PASSAGE FOR REVIEW:
-=-=-

The topography, or physical lay of the land, of Paris, the capital of France, is relatively flat, with an elevation of 35 m above sea level, but it contains a number of hills:
- Montmartre: 130 m above sea level (ASL). It was leveled in the 18th century.
- Belleville: 148 m ASL
- Menilmontant: 108 m ASL
- Buttes-Chaumont: 80 m ASL
- Passy: 71 m ASL
- Chaillot: 67 m ASL
- Montagne Sainte-Geneviève: 61 m ASL
- Butte-aux-Cailles: 62 m ASL
- Montparnasse: 66 m ASL

The highest elevation in the City of Paris is not, as often thought, on the hill of Montmartre, where the Basilica of Sacré-Cœur is located, but on the hill of Belleville on the rue du Télégraphe, which reaches 148 m. In the greater urban area, the highest point is in the Forest of Montmorency (Val-d'Oise département), 19.5 km north-northwest of the center of Paris as the crow flies, at 195 m above sea level.

The lowest elevation is 24 m, indicated on the river Seine at the western city limits.

Paris lies in the so-called "Paris Basin," a low-lying continental shelf that over geologic time was occasionally submerged in ocean waters leaving behind marine sedimentary deposits (e.g., limestone, excavated from the underground "Quarries of Paris" and used to construct many of the city's buildings).

. When the region is above sea-level, as at the present time, rivers draining water from the land form, and these cut channels into the landscape. The rivers therefore strongly influence the topography of Paris. The Seine river cuts through Paris, but has apparently meandered in the past within a larger valley whose edges lie on the outskirts of the metropolitan area (the edges of this larger valley are visible from tall buildings in Paris). Many of the "hills" in Paris, appear to be formed as the result of cutoffs from previous meanders in the Seine river, which is now largely channelized to maintain its stability.

== Divisions ==

=== Arrondissements of Paris ===

The city of Paris is divided into twenty arrondissements municipaux, administrative districts, more simply referred to as arrondissements. These are not to be confused with departmental arrondissements, which subdivide the 101 French départements. The word "arrondissement", when applied to Paris, refers almost always to the municipal arrondissements.

The number of the arrondissement is indicated by the last two digits in most Parisian postal codes (75001 up to 75020).

-=-=-

PROBLEM 1:
Reproduce the text above on Paris's topography from "The topography, or" through "above sea level.", inclusive.
PROBLEM 2:
Render this sentence from the Paris topography text above in Spanish: "The lowest elevation is 24 m, indicated on the river Seine at the western city limits."

-=-=-

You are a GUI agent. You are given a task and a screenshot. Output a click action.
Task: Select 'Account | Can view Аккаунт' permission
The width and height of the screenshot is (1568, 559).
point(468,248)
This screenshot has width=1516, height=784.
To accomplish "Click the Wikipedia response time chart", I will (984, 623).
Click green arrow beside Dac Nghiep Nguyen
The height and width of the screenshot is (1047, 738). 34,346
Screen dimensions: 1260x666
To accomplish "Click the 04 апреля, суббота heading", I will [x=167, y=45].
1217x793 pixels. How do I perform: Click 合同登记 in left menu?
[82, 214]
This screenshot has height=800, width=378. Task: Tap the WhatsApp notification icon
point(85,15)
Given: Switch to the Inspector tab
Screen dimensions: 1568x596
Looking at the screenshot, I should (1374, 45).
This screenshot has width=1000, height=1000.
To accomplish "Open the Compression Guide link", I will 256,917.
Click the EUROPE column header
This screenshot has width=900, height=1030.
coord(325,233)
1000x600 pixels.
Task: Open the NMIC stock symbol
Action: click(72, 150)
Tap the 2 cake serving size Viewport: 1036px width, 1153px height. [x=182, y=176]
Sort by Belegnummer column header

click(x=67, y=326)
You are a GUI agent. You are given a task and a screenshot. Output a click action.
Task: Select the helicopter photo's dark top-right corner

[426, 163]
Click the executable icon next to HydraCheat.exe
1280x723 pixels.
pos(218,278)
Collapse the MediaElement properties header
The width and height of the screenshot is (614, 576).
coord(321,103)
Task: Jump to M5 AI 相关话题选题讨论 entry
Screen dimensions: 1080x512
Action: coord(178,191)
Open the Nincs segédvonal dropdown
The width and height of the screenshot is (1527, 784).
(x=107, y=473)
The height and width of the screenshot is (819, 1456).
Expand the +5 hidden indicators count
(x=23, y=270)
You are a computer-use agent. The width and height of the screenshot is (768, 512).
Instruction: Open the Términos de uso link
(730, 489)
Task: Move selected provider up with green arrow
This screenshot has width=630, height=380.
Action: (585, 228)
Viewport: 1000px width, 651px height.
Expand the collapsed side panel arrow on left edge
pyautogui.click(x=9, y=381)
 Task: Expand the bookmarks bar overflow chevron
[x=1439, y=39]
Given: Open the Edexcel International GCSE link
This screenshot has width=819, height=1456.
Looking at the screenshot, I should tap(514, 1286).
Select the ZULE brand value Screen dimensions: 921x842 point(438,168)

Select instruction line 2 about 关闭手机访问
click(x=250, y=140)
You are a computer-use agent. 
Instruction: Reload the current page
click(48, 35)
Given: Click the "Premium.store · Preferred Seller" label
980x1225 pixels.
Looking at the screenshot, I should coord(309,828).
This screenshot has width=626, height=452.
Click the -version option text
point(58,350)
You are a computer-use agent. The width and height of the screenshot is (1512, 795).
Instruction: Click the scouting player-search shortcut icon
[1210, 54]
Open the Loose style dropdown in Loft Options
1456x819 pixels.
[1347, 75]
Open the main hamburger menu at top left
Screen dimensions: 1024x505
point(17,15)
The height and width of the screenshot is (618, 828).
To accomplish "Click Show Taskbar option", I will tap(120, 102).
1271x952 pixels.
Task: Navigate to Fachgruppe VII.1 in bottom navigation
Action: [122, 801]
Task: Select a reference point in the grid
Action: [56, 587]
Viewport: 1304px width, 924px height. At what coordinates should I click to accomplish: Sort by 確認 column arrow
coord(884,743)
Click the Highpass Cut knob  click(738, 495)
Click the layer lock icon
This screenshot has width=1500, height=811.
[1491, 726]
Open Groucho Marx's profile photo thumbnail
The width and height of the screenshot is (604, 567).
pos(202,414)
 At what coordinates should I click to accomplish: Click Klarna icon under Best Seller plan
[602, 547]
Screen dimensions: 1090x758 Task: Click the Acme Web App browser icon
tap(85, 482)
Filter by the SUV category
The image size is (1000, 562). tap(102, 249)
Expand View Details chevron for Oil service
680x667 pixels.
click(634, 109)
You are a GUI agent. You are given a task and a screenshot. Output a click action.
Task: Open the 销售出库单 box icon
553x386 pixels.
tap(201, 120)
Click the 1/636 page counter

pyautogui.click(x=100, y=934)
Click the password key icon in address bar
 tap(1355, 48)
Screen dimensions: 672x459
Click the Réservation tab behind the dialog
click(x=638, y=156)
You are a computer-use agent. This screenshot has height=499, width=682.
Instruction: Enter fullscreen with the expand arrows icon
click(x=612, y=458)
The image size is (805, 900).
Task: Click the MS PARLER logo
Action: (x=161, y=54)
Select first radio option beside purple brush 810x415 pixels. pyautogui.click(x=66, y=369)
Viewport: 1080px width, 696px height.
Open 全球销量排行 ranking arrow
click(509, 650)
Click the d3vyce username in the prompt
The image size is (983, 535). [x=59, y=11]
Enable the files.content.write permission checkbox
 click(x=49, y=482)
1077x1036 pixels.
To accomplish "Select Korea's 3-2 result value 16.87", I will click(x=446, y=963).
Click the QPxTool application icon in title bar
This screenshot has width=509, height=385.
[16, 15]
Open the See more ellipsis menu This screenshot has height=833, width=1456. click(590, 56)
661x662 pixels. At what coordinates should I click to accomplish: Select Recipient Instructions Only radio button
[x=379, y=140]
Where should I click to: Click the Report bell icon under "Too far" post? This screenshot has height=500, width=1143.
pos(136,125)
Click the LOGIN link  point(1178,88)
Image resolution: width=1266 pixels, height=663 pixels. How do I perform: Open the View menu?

-=-=-

EXERCISE RESPONSE 1:
The topography, or physical lay of the land, of Paris, the capital of France, is relatively flat, with an elevation of 35 m above sea level, but it contains a number of hills:
- Montmartre: 130 m above sea level (ASL). It was leveled in the 18th century.
- Belleville: 148 m ASL
- Menilmontant: 108 m ASL
- Buttes-Chaumont: 80 m ASL
- Passy: 71 m ASL
- Chaillot: 67 m ASL
- Montagne Sainte-Geneviève: 61 m ASL
- Butte-aux-Cailles: 62 m ASL
- Montparnasse: 66 m ASL

The highest elevation in the City of Paris is not, as often thought, on the hill of Montmartre, where the Basilica of Sacré-Cœur is located, but on the hill of Belleville on the rue du Télégraphe, which reaches 148 m. In the greater urban area, the highest point is in the Forest of Montmorency (Val-d'Oise département), 19.5 km north-northwest of the center of Paris as the crow flies, at 195 m above sea level.

EXERCISE RESPONSE 2:
La elevación más baja es de 24 m, indicada en el río Sena en el límite occidental de la ciudad.